_DOCUMENT PASSAGE_.
Analysis: The debate over the Democratic candidate — and the direction of the party — is just getting started
It wasn’t all about Donald Trump.
At the opening Democratic debate Wednesday night, the 10 contenders on stage focused mostly not on the Republican incumbent — after all, there was little disagreement there on the threat they said he posed to the republic — but rather on the direction of the Democratic Party.
On that there was a real debate, and one that’s only getting started.
Massachusetts Sen. Elizabeth Warren called for abolishing private health insurance coverage in favor of a government-run system. “I’m with Bernie (Sanders) on Medicare-for-All,” she declared, a friendly reference to her biggest rival to lead the party’s most progressive voters. But Minnesota Sen. Amy Klobuchar cautioned that she was “concerned about kicking half of America off their health insurance in four years.”
And when former Texas congressman Beto O’Rourke said he would keep private coverage as an option, New York Mayor Bill de Blasio demanded almost angrily: “How can you defend a system that’s not working?”
Democratic presidential candidates take part in the first night of the Democratic presidential debate on June 26, 2019 in Miami. (Photo: Brynn Anderson, AP)

_WORK INSTRUCTIONS_.
Copy word for word the part of the Democratic debate analysis starting with "Analysis: The debate" and going on through "the Democratic Party.".

_SOURCE INFORMATION_.

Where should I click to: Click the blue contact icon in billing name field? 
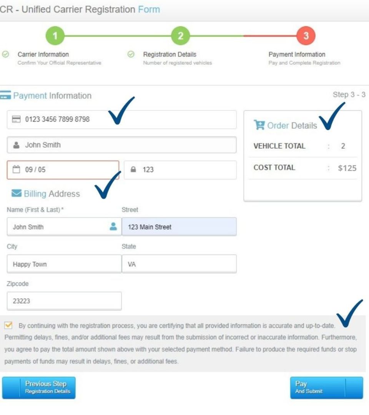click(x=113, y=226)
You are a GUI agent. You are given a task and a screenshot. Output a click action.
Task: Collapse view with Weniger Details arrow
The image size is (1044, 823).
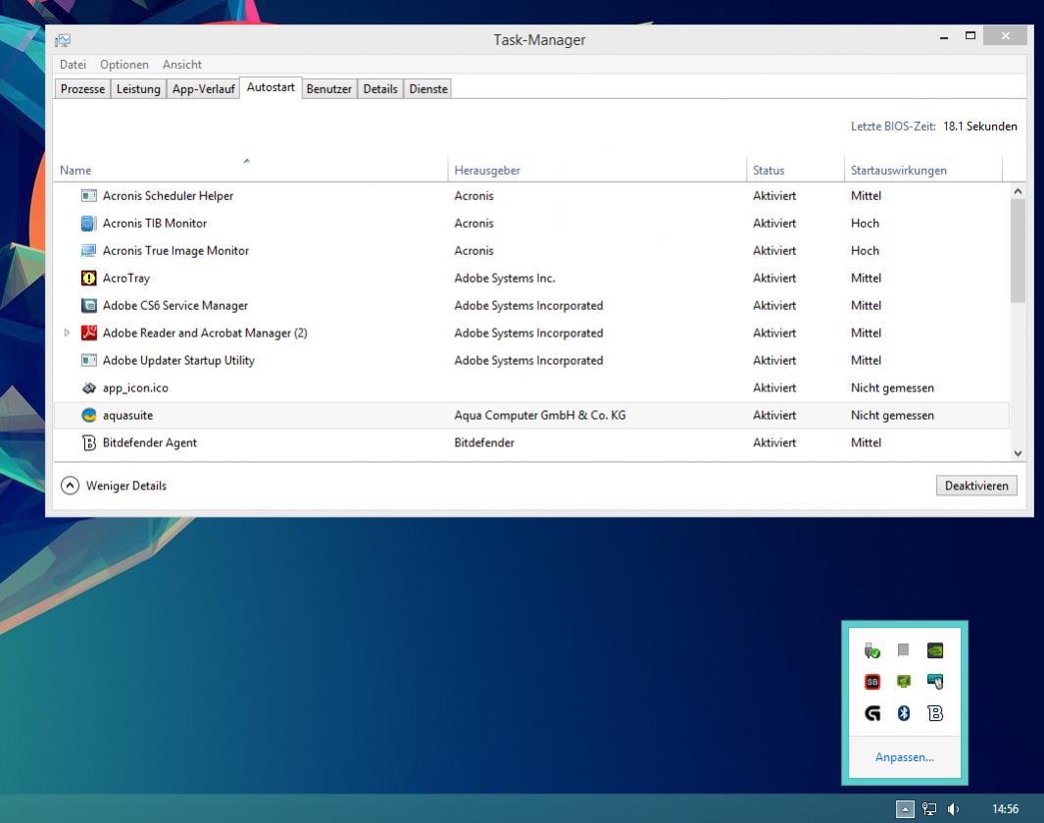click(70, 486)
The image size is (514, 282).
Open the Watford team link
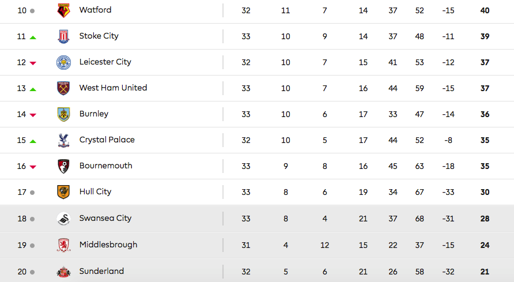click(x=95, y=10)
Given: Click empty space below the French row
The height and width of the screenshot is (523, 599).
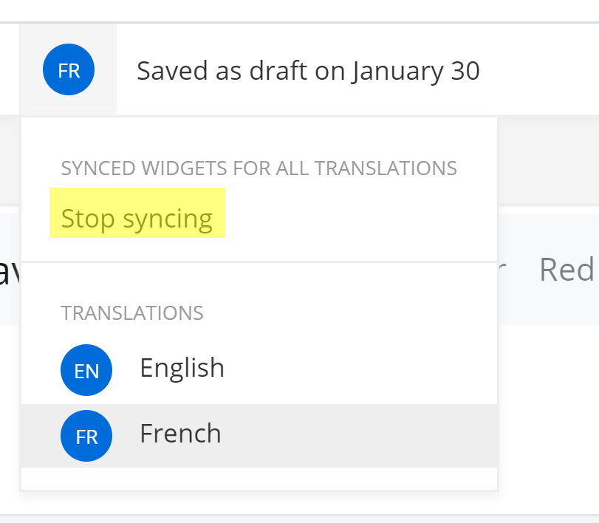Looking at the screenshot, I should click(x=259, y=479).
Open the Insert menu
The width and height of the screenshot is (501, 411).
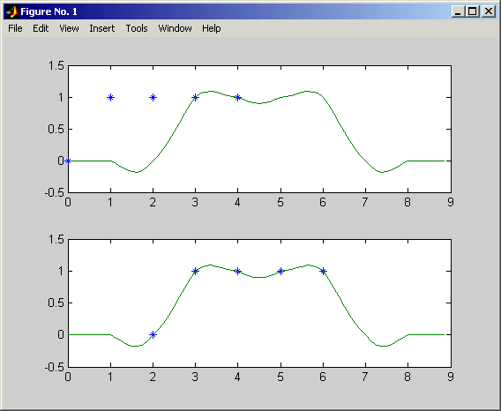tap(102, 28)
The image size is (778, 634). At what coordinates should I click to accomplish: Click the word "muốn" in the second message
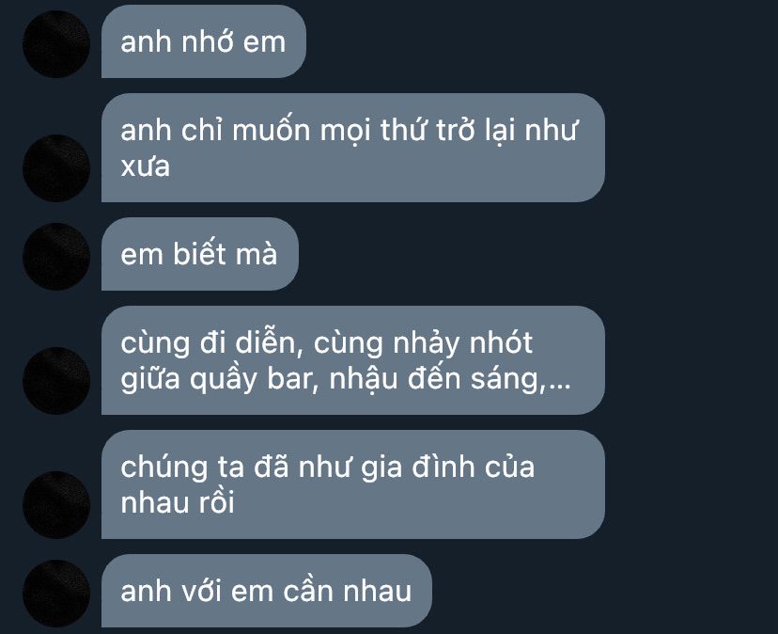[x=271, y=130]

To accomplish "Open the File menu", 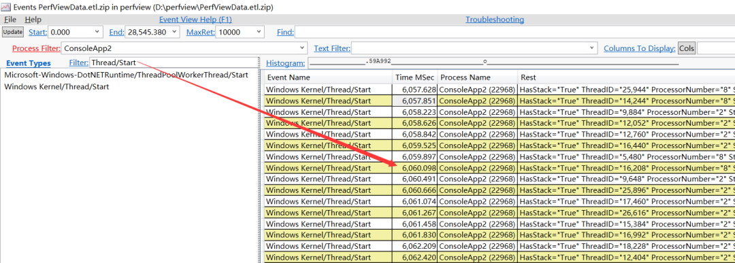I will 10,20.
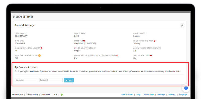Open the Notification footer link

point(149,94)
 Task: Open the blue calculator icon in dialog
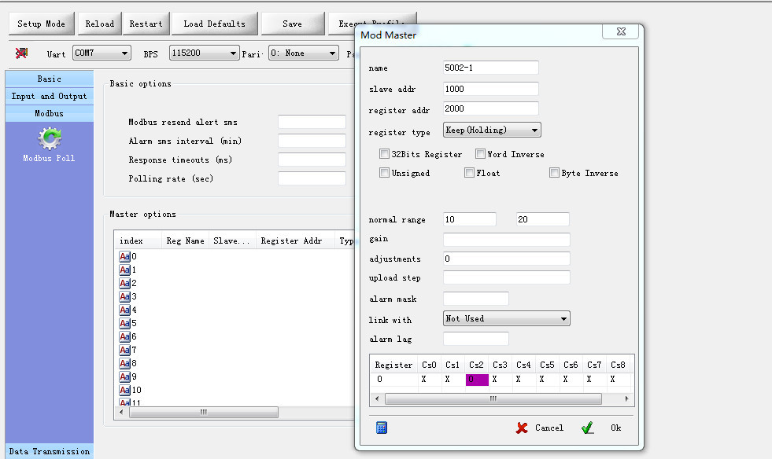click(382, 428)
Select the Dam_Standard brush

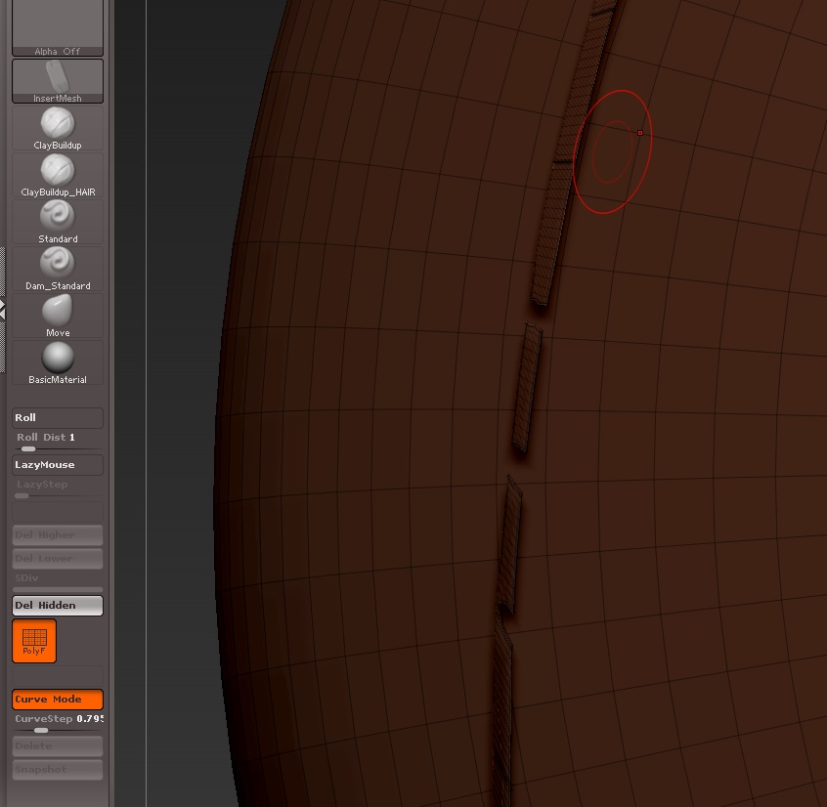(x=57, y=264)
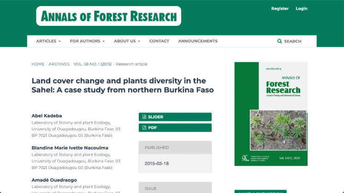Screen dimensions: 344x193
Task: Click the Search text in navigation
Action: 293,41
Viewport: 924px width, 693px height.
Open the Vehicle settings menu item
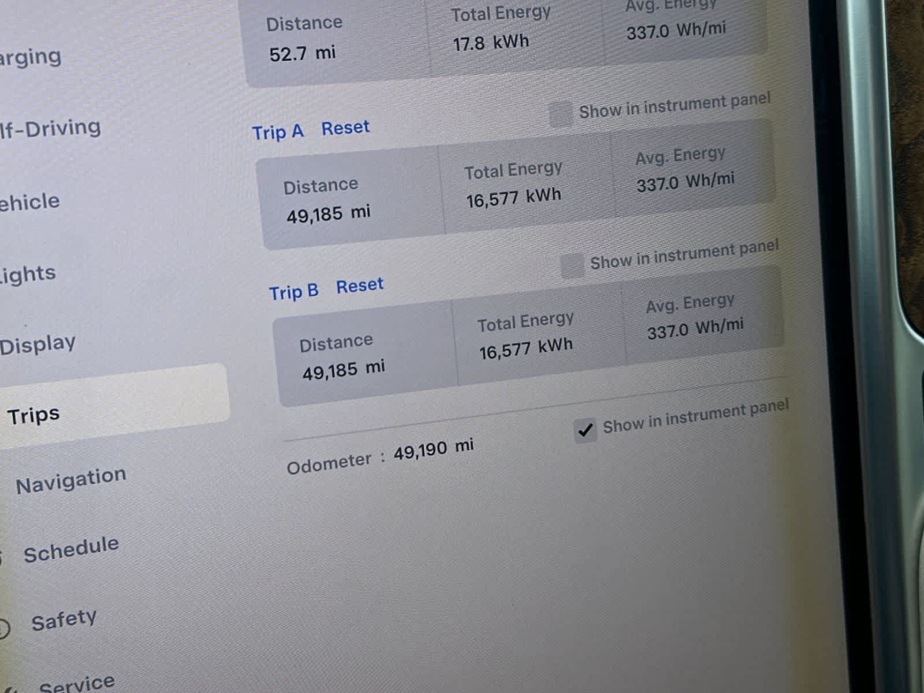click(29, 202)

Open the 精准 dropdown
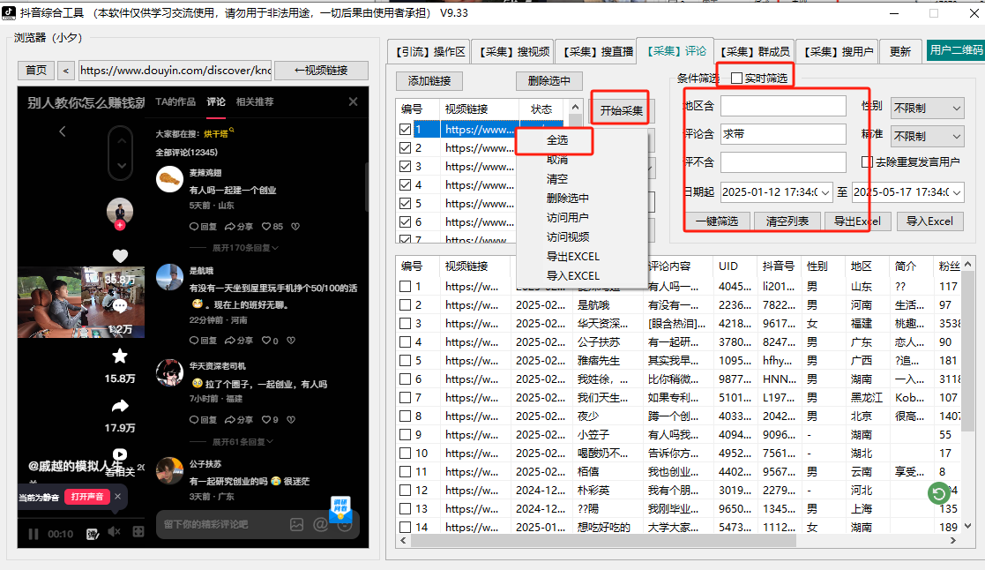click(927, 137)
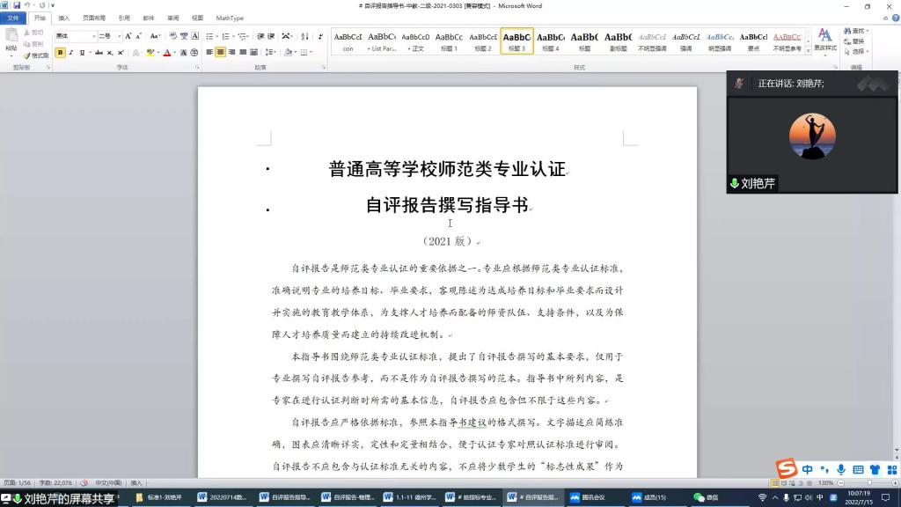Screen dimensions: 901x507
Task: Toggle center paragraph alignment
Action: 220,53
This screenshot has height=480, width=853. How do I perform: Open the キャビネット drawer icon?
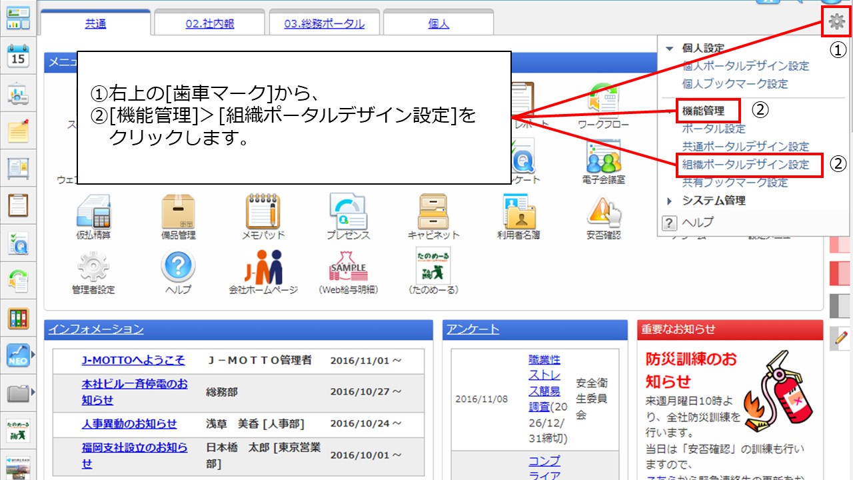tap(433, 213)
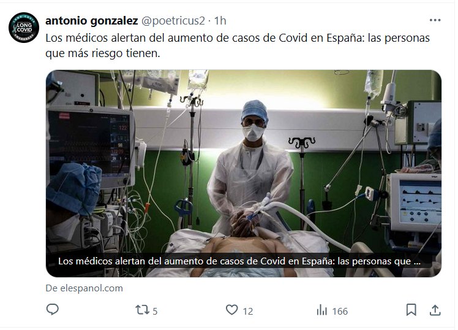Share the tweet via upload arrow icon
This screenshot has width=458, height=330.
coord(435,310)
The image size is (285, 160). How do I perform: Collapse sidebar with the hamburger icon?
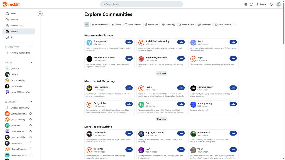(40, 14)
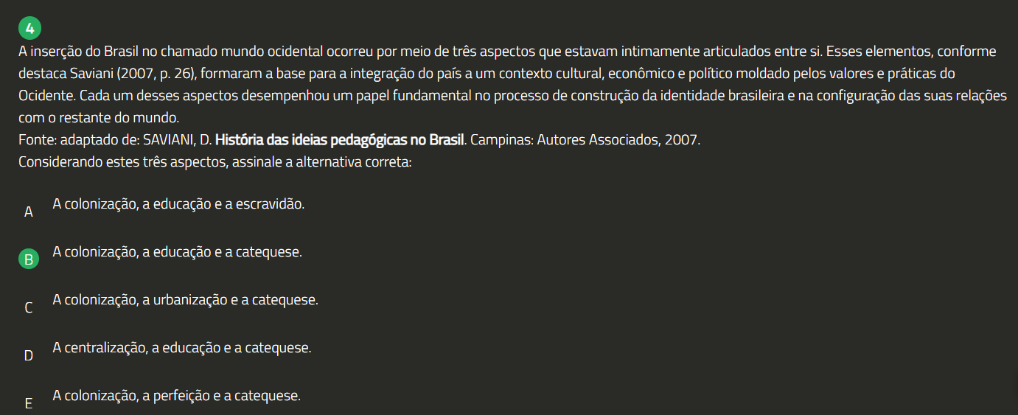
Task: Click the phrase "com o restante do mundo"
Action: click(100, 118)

_TASK ANSWER_.
Analysis: The debate over the Democratic candidate — and the direction of the party — is just getting started
It wasn’t all about Donald Trump.
At the opening Democratic debate Wednesday night, the 10 contenders on stage focused mostly not on the Republican incumbent — after all, there was little disagreement there on the threat they said he posed to the republic — but rather on the direction of the Democratic Party.